CAIRO: The Save the Sekhemka Action Group (SSAG) is campaigning for an agreement whereby the buyer of the significant ancient Egyptian statue, sold by the Northampton Borough Council in the U.K.’s Christie’s Auctions House in 2014, loans it to a major UK museum where it can be once again placed on public display.

“We will advocate the negotiation of a long-term loan of the statue to one of the UK’s major museums where it can be seen at all times by the public and where it will be cared for properly,” according to a statement issued by the SSAG Friday.

The group added that it “considers mounting a legal challenge over the sale of a 4,500-year-old statue by Northampton Borough Council.”

The auction could be illegal because of a question over the original donation of the statue in 1850, said the statement.

“Our research leads us to suggest the legality of the sale is also doubtful. The Deed of Gift of 1880 under which Sekhemka was given to Northampton Corporation by the 4th Marquis of Northampton made the gift on condition they were always on display and never sold –in either case the statue would then revert to the Compton family.  Thus Sekhemka may not even have been NBC’s to sell.”

In July 2014 the Northampton Borough Council (NBC) sold the 4,500-year-old statue of the Egyptian Royal Scribe, Sekhemka, by auction at Christie’s in London to help fund an extension to the town’s museum. The statue was sold to an unknown overseas buyer for £15.76 million ($20 million.)

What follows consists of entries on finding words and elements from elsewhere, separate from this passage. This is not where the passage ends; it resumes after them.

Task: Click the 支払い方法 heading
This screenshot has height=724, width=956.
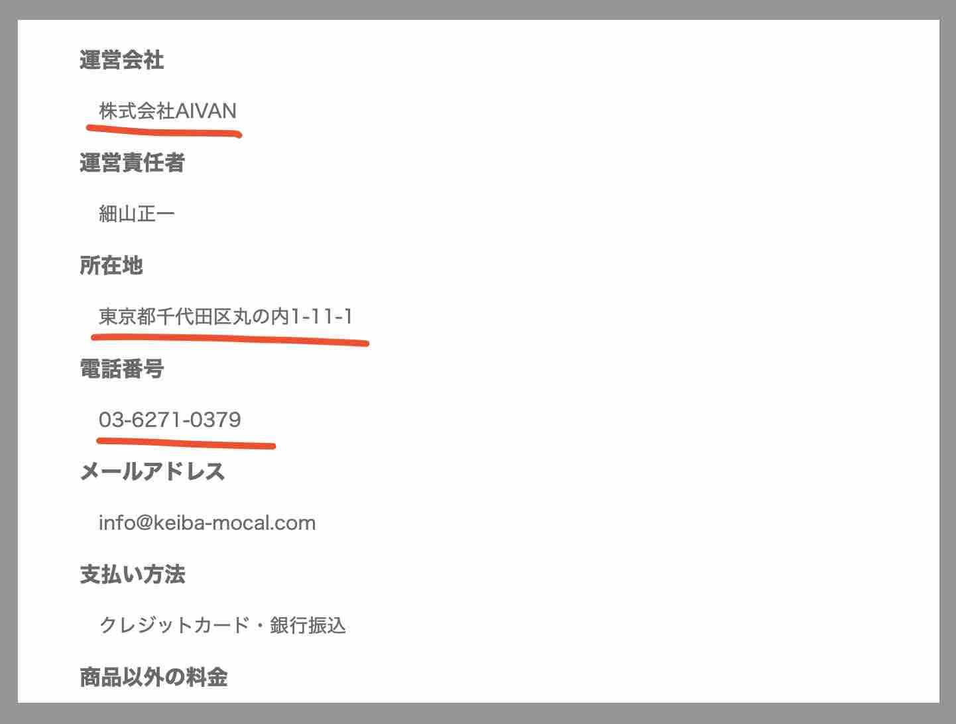Action: (132, 574)
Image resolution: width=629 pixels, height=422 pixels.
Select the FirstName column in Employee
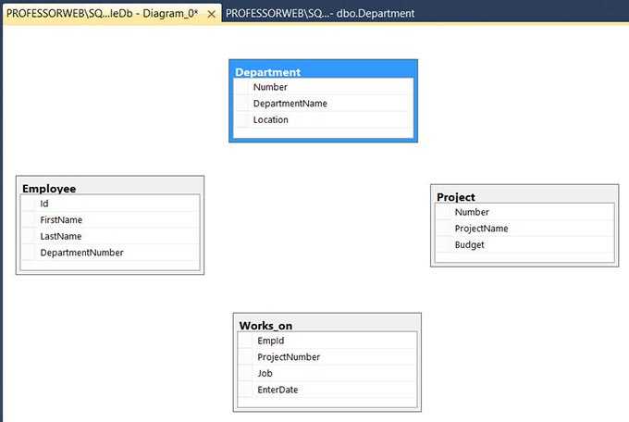pyautogui.click(x=61, y=220)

The move, which was regarded by the SSAG as a “breach to the international codes of museum ethics” was followed by a temporary export bar that has been put in place while the dispute is resolved. The move also caused the Northampton Museum Services to have been barred from the membership in the U.K. Museum Association (MA) for a minimum period of five years.

The SSAG also said it will not be part of any fundraising attempt to buy the statue from the present owner “in order not to risk giving legitimacy to similar sales contemplated by other local authorities.”

The group also said it will seek to establish the legality of the sale through researching into the records in Egypt in order to ascertain whether the statue was legally exported in 1850.

It said it will also ask Arts Council England to investigate “whether Northampton Borough Council misled Christie’s as to the true ownership of the statue and whether Christie’s undertook due diligence in accepting the artifact for sale,” according to the statement.

The painted limestone statue, measuring at 30 inches high and 12.5 inches wide, belonged to a court official and scribe during the fifth Dynasty (2400 B.C–2300 B.C.) It was excavated from the Sakkara archaeological site, 26 kilometers south of the Giza Pyramids.

The statue shows Sekhemka, his wife and his son seated.